Beslissing in de zaak onder nummer C2018.036 van:

A., wonende te B., appellant,

klager in eerste aanleg,

tegen

C., tandarts, werkzaam te D., verweerder in beide instanties,

bijgestaan door A.C.H. Jansen, advocaat te Wijchen.

1. Verloop van de procedure

A. - hierna klager - heeft op 19 september 2017 bij het Regionaal Tuchtcollege te Eindhoven, tegen C. - hierna de tandarts - een klacht ingediend. Bij beslissing van 15 januari 2018, onder nummer 17187, heeft dat College klager niet-ontvankelijk verklaard in zijn klacht.

Klager is van die beslissing tijdig in beroep gekomen. De tandarts heeft een verweerschrift ingediend.

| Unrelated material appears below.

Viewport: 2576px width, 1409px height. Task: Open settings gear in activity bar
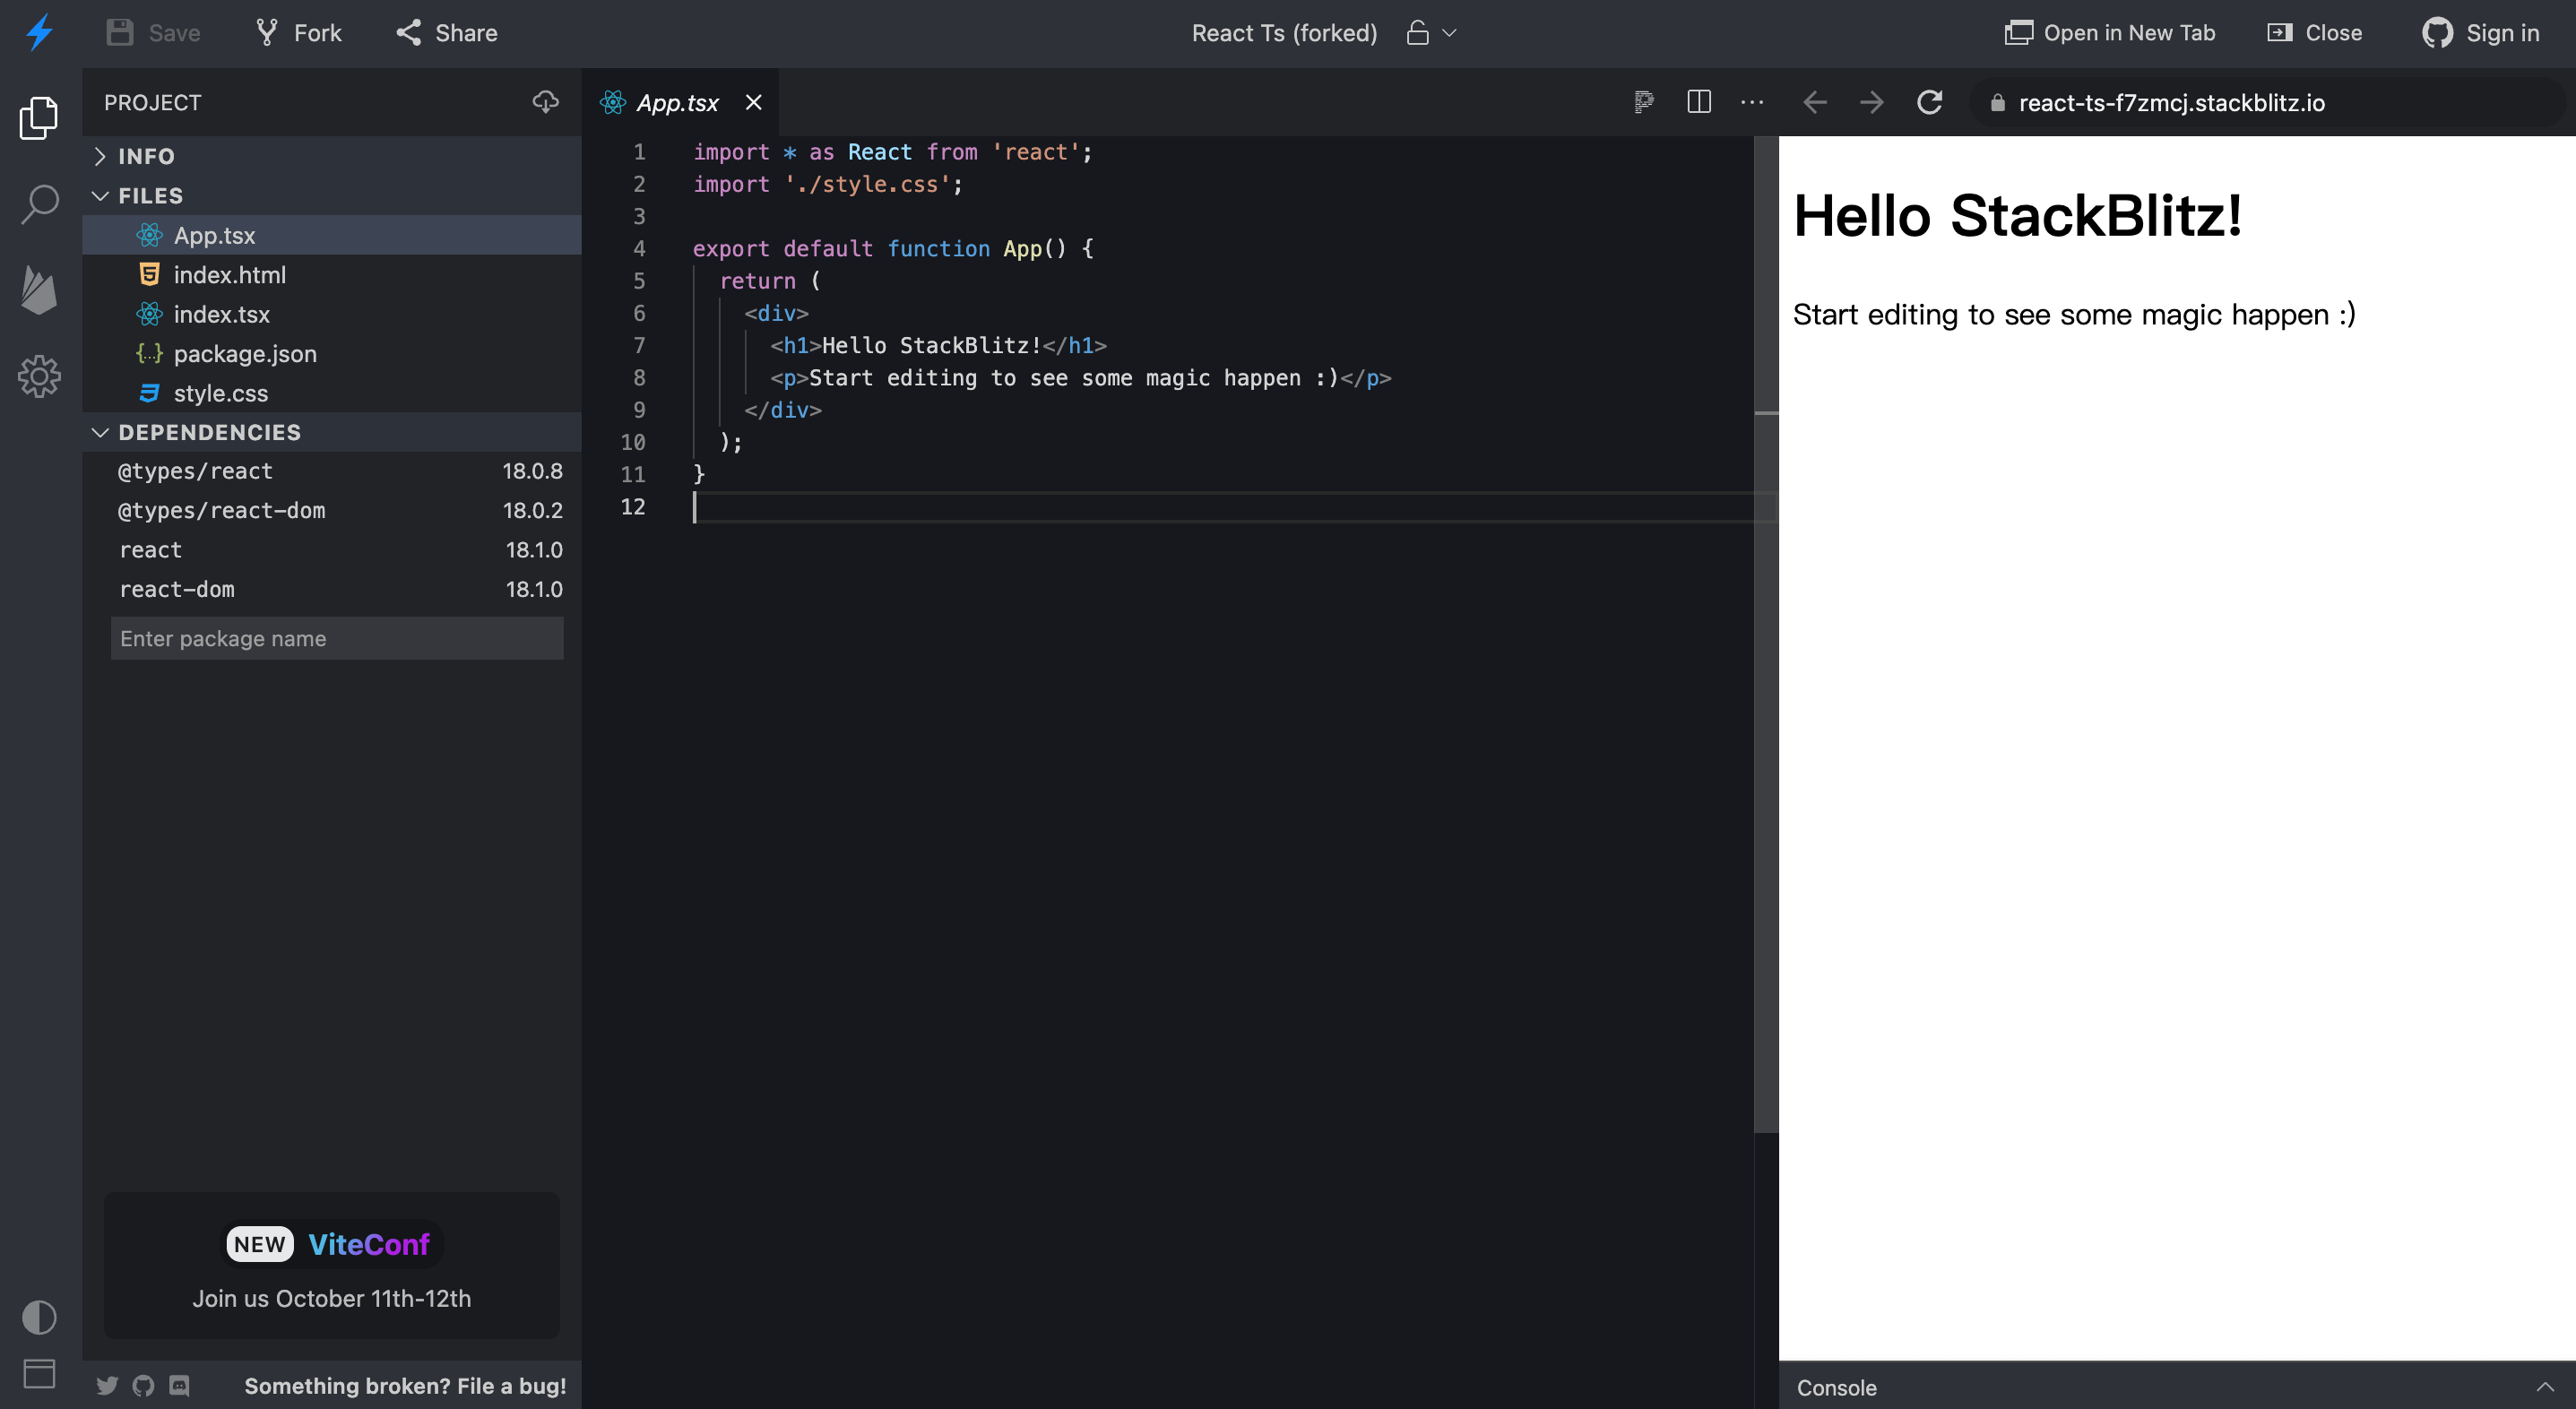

De klacht is in beroep behandeld ter openbare terechtzitting van het Centraal Tuchtcollege van 11 september 2018, waar is verschenen de tandarts bijgestaan door mr. Jansen. Klager is, met berichtgeving, niet verschenen. Het Centraal Tuchtcollege heeft na afloop van de mondelinge behandeling, na beraadslaging in raadkamer, in het openbaar mondeling uitspraak gedaan. Hetgeen hierna volgt is een schriftelijke uitwerking van die uitspraak.

2. Beslissing in eerste aanleg

Het Regionaal Tuchtcollege heeft aan zijn beslissing het volgende ten grondslag gelegd.

"2. De feiten

Het gaat in deze zaak om het volgende.

Klager was patiënt bij één van de tandartsen van de tandheelkundige kliniek (hierna: de kliniek) waarvan verweerder klinisch directeur is.

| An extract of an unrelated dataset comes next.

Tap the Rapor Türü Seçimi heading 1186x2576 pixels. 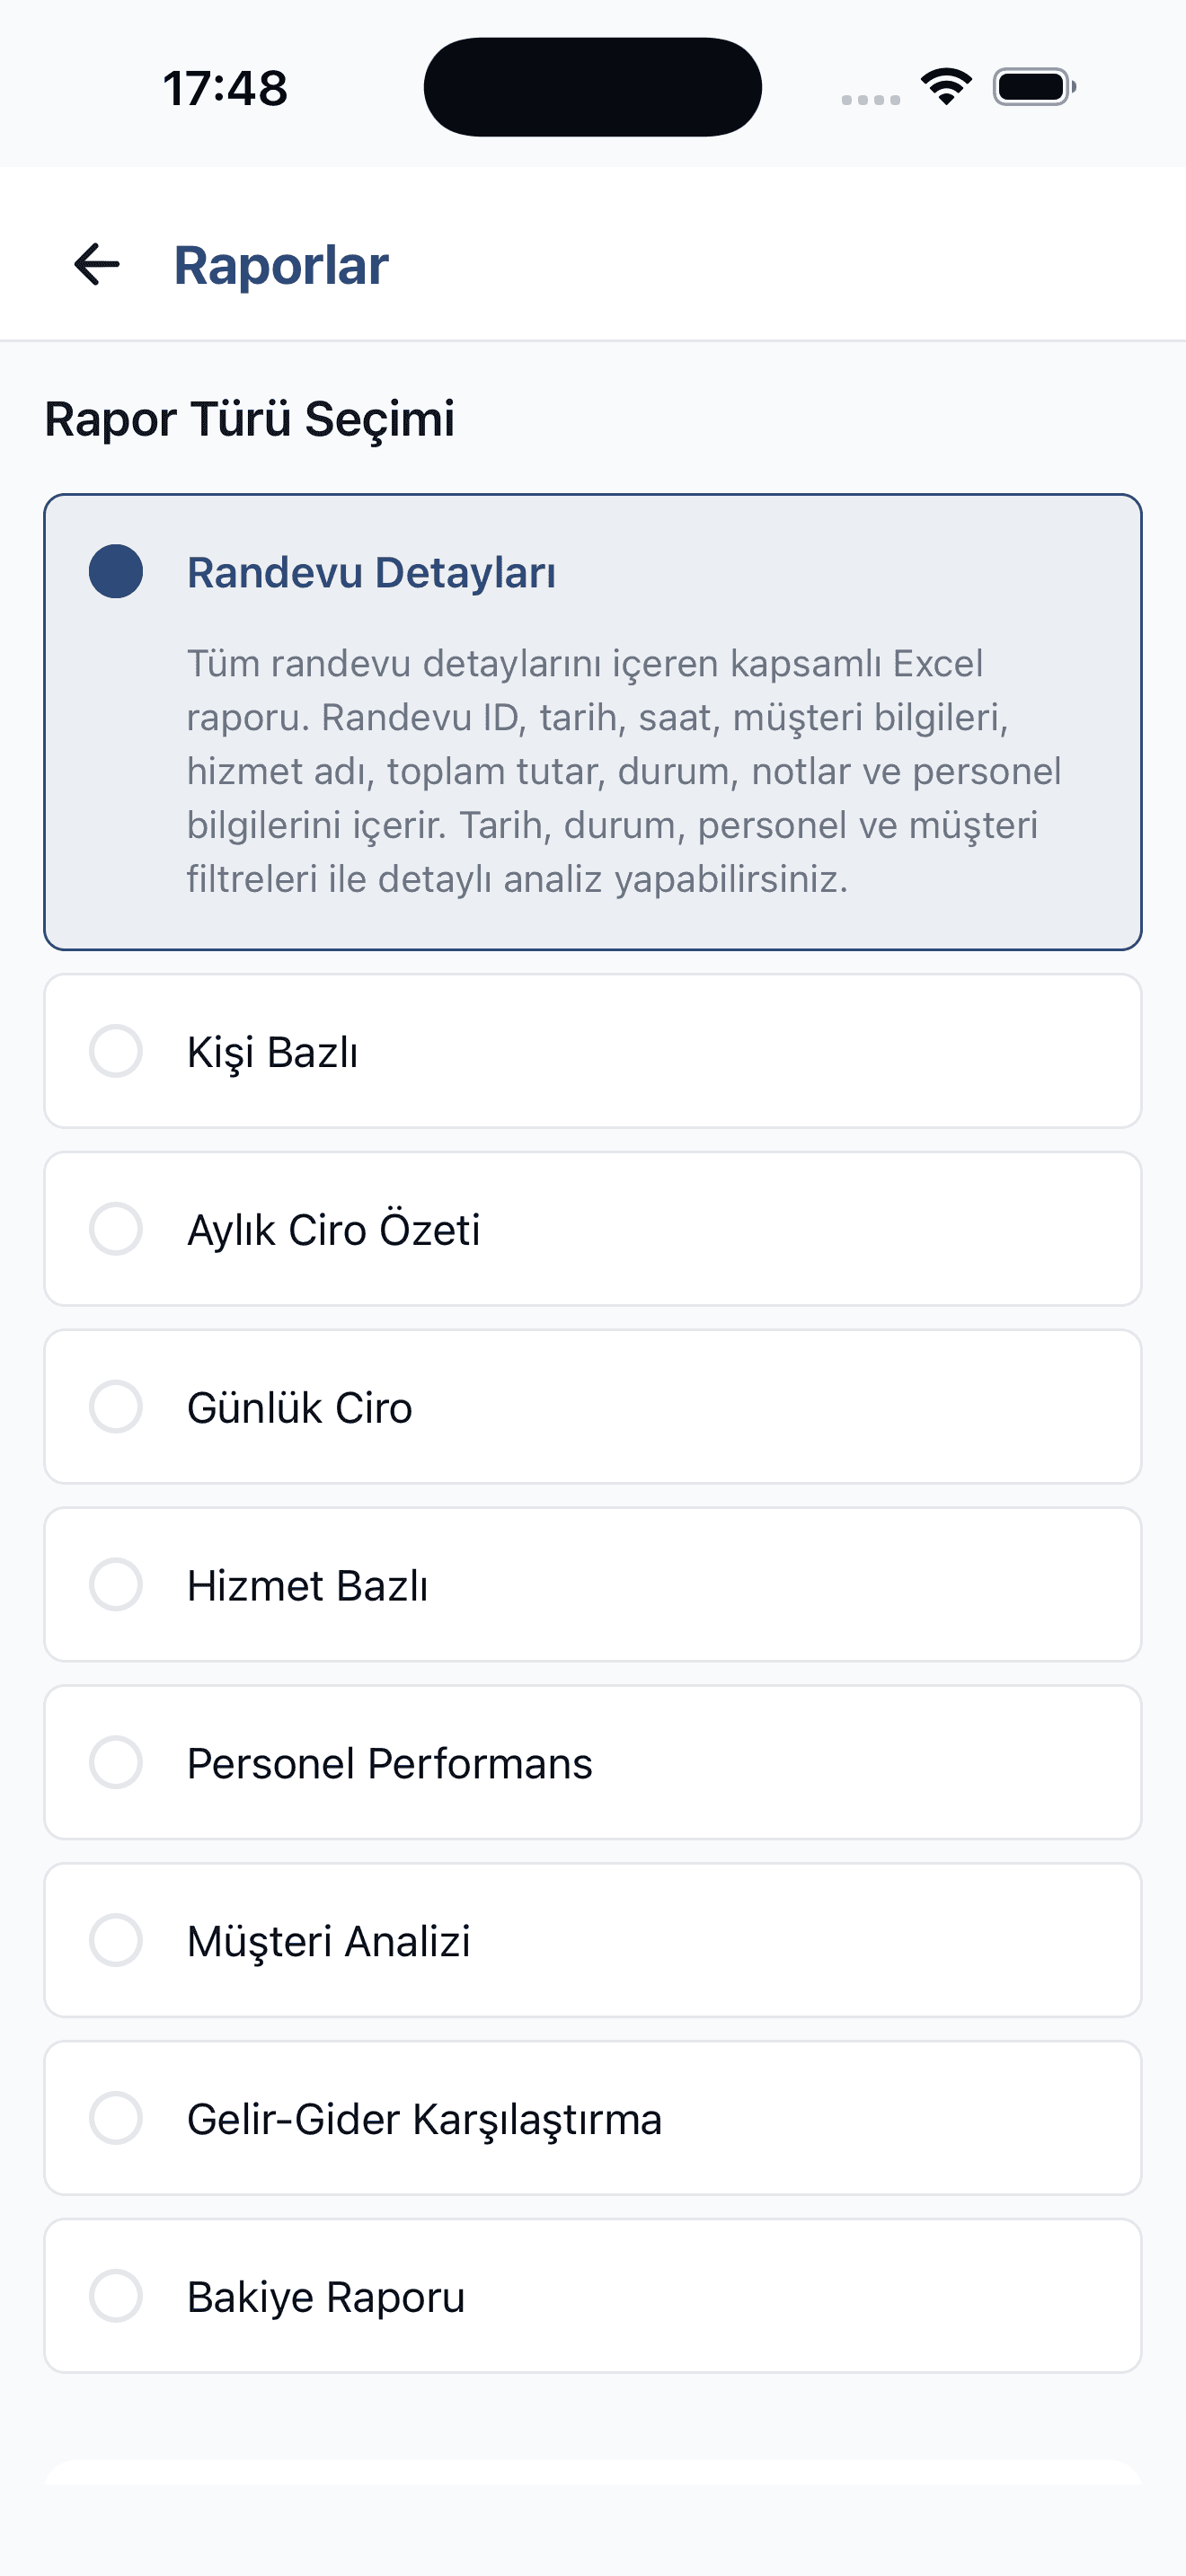pos(250,419)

Klager heeft een klacht ingediend bij de kliniek over deze tandarts. Op verzoek van de klachtenfunctionaris heeft verweerder de klacht en het dossier destijds beoordeeld. Hij achtte de klacht ongegrond.

Klager heeft vervolgens een tuchtklacht ingediend tegen de tandarts (dossiernummer 15177a) en de collega-tandarts die de tandarts had geadviseerd over de behandeling van klager (dossiernummer 15177b). Deze klachten zijn zowel door het regionaal als door het centraal tuchtcollege ongegrond verklaard.

Daarop heeft klager een klacht ingediend tegen verweerder (dossiernummer 16110), met als voornaamste klachtonderdeel het verwijt dat verweerder het dossier van klager niet zonder zijn toestemming had mogen inzien. Deze klacht is zowel in eerste aanleg als in beroep ongegrond verklaard.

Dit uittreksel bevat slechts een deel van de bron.